Très vite, pourtant, Marie Lemeland sombre dans la dépression, «coincée dans un entre-deux impossible à définir», se demandant pourquoi cela la perturbe autant, «puisque, après tout, j’avais des parents et que cet autre homme m’était tout à fait inconnu». Autour d’elle, on balaye le sujet d’un revers de manche, comme s’il était absurde d’en faire «toute une histoire».
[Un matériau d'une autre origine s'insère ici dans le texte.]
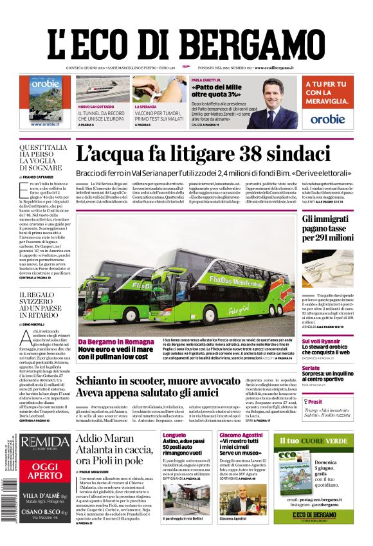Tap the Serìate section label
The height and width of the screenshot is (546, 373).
311,368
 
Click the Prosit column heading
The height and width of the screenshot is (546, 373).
318,401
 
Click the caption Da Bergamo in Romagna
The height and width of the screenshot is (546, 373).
116,341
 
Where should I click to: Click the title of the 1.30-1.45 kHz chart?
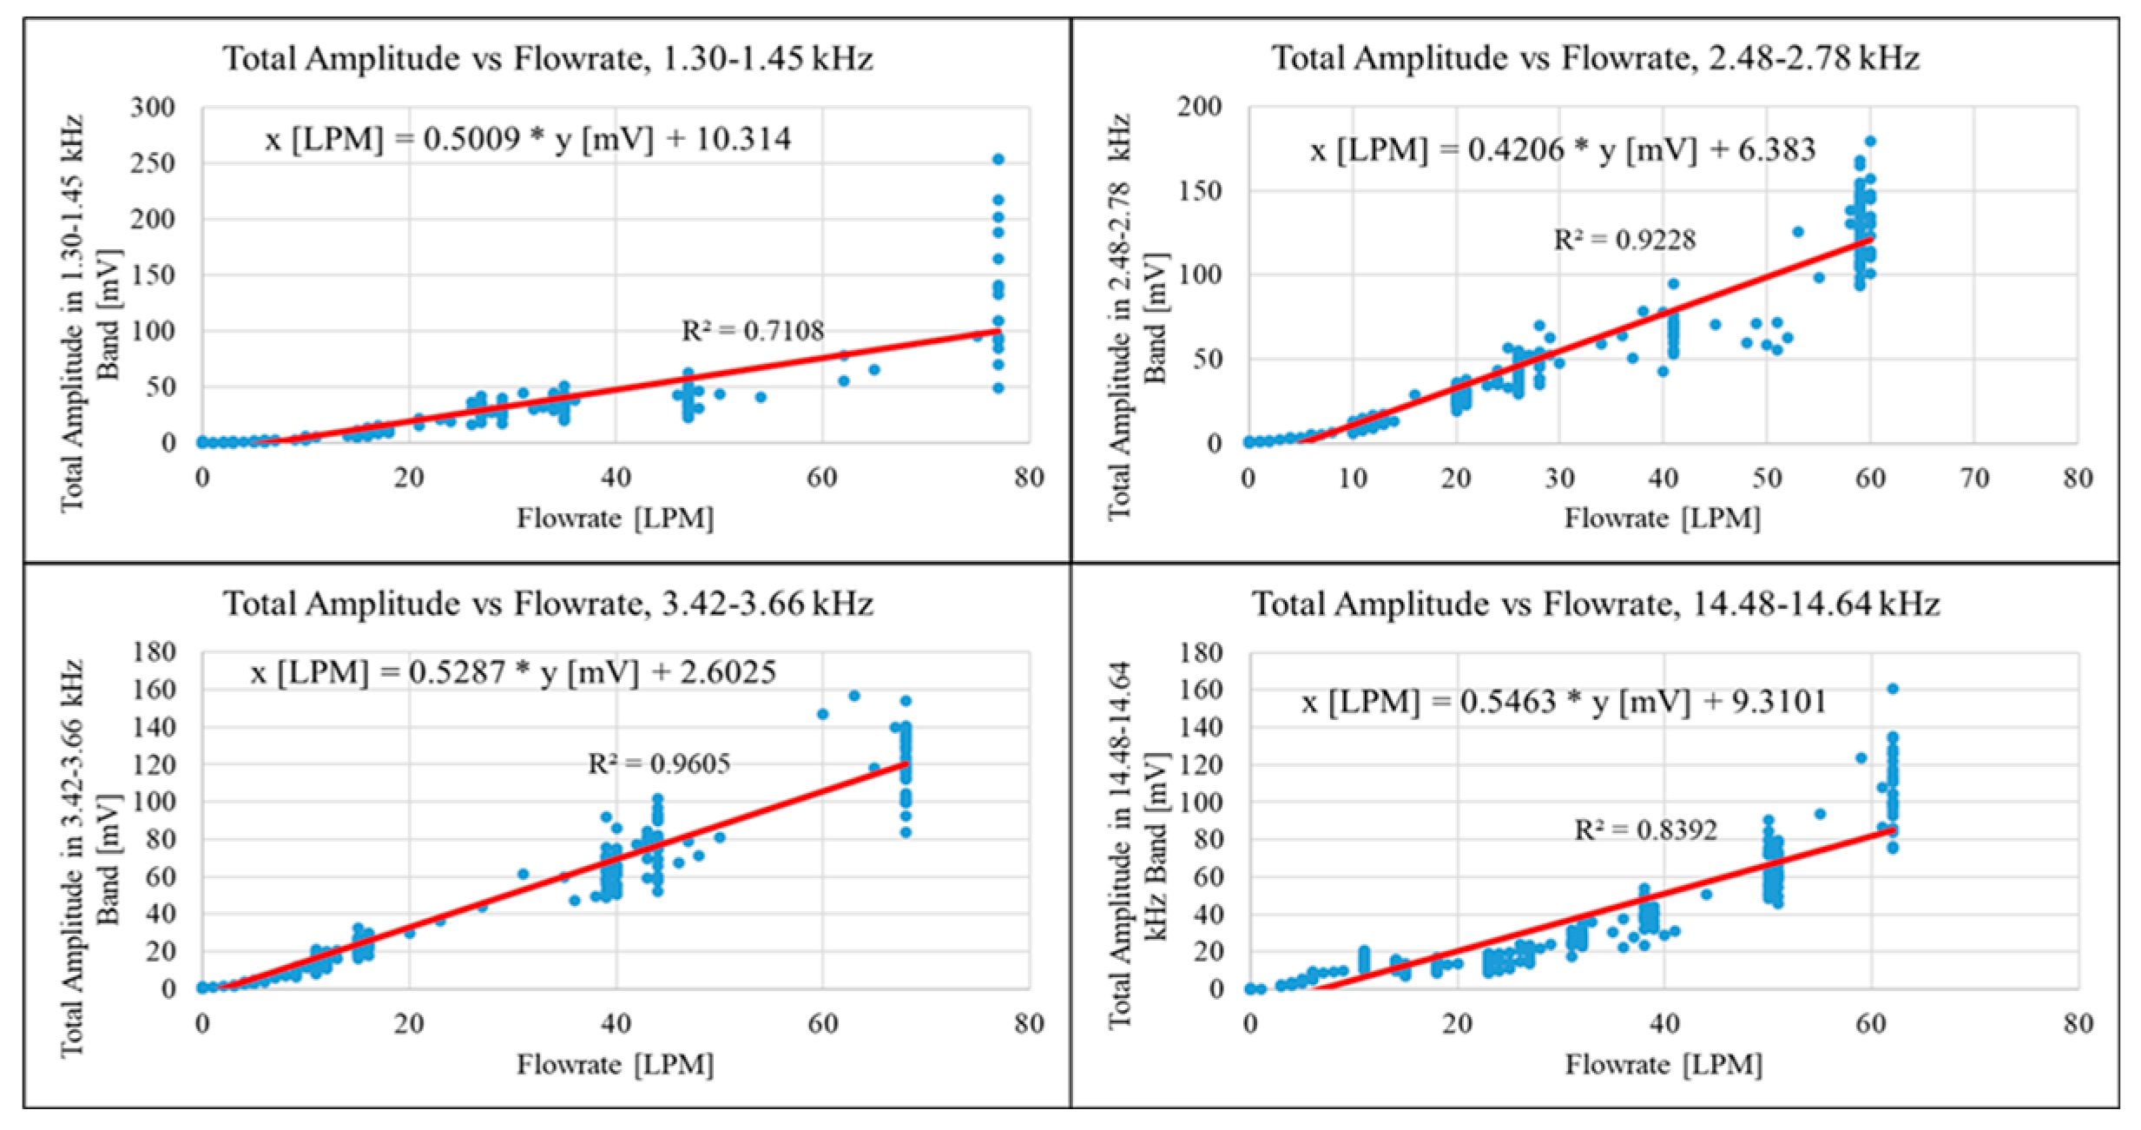click(x=548, y=59)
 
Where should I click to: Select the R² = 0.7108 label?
click(x=752, y=331)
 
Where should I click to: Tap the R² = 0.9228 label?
click(x=1624, y=240)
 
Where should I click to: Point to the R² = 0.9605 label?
click(x=659, y=763)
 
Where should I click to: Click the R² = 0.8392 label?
click(x=1645, y=830)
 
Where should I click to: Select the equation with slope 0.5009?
click(x=528, y=139)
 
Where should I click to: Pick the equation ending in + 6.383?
click(x=1562, y=150)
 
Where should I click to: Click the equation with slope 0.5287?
click(x=513, y=672)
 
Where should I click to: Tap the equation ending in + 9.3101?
click(x=1563, y=701)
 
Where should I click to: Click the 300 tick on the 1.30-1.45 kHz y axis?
click(x=153, y=108)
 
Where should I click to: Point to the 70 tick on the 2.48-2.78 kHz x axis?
click(x=1974, y=478)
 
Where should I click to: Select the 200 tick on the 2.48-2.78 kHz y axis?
click(x=1200, y=107)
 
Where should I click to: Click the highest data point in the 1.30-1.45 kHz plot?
click(x=998, y=160)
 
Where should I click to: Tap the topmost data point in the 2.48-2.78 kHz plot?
click(x=1871, y=142)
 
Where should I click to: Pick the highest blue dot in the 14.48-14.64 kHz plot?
click(x=1893, y=689)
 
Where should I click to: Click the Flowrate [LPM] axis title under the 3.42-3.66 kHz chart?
click(x=615, y=1064)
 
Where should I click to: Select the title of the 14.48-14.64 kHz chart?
click(x=1595, y=604)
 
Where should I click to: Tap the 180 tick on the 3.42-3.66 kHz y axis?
click(x=153, y=651)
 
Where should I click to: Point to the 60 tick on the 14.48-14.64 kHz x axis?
click(x=1871, y=1024)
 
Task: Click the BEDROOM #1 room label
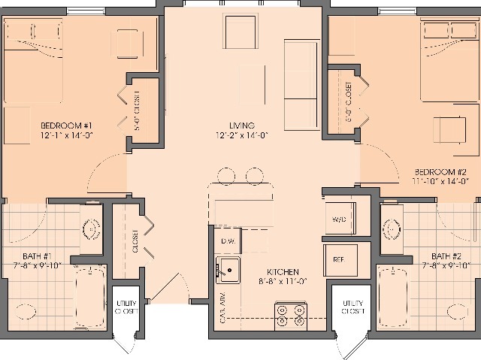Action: [x=66, y=125]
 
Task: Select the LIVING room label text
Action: [x=242, y=125]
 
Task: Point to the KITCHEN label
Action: [x=283, y=271]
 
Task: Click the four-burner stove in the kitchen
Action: [x=290, y=314]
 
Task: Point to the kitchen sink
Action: [x=228, y=268]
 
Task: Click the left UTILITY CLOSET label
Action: [x=126, y=307]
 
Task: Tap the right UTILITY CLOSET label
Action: [x=352, y=307]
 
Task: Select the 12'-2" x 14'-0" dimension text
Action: [x=242, y=136]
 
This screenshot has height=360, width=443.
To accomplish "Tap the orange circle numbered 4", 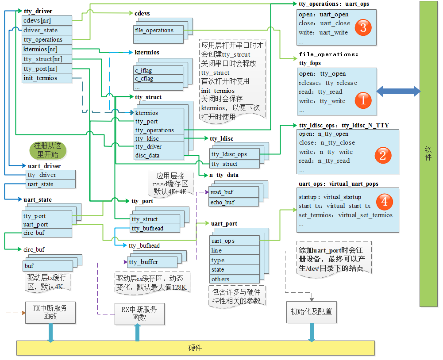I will tap(384, 202).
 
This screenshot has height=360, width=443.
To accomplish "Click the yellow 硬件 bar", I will tap(195, 348).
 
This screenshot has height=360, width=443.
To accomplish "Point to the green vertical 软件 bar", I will tap(428, 153).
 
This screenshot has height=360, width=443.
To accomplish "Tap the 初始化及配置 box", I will tap(311, 312).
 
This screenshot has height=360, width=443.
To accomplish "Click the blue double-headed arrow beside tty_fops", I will tap(398, 92).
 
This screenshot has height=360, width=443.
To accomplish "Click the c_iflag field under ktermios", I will tap(158, 70).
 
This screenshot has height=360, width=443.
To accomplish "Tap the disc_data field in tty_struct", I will tap(159, 155).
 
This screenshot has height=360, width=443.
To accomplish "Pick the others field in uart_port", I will tap(234, 279).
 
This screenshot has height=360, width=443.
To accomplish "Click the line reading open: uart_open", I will tap(324, 15).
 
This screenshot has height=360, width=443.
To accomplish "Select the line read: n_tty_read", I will tap(324, 161).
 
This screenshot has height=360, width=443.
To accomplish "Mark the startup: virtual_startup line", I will tap(330, 197).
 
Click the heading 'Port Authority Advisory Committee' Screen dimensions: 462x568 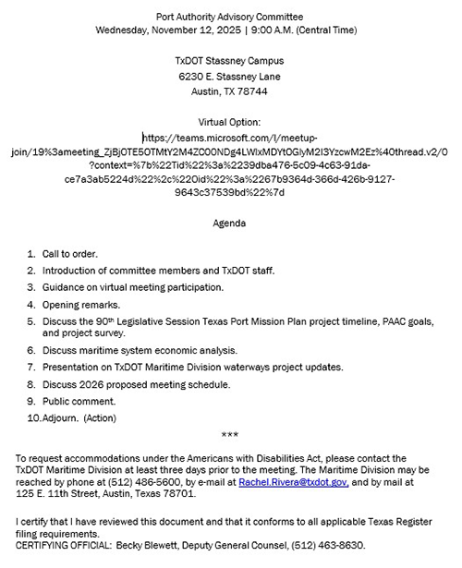tap(230, 17)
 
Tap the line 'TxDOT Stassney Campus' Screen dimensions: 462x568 tap(230, 61)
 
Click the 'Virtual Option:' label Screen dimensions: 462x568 tap(230, 122)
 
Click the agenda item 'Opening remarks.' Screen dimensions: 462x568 tap(82, 303)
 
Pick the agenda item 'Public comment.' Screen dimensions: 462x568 tap(79, 401)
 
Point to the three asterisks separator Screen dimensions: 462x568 tap(230, 434)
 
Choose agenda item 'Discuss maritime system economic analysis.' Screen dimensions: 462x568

Confrontée aux critiques, Marie Lemeland culpabilise puis se révolte. On voudrait la faire taire ? En 2017, elle crée le site «Bande de Bâtards» comme un projet hybride mêlant textes et photographies, afin de collecter la parole d’autres personnes, ayant découvert – adultes – qu’elles avaient deux pères. A sa grande surprise, Lemeland découvre que son cas est loin d’être isolé. Une étude publiée en 2016 dans la revue Trends in Ecology and Evolution fixe à 1 % le taux moyen de «fausses paternités». «C’est un taux qui serait resté à peu près constant au cours des derniers siècles», indique-t-elle. Mais comment en être sûre ? Jusqu’à une époque récente, il était presque impossible d’identifier l’auteur de ses jours.

Officiel ou génétique ?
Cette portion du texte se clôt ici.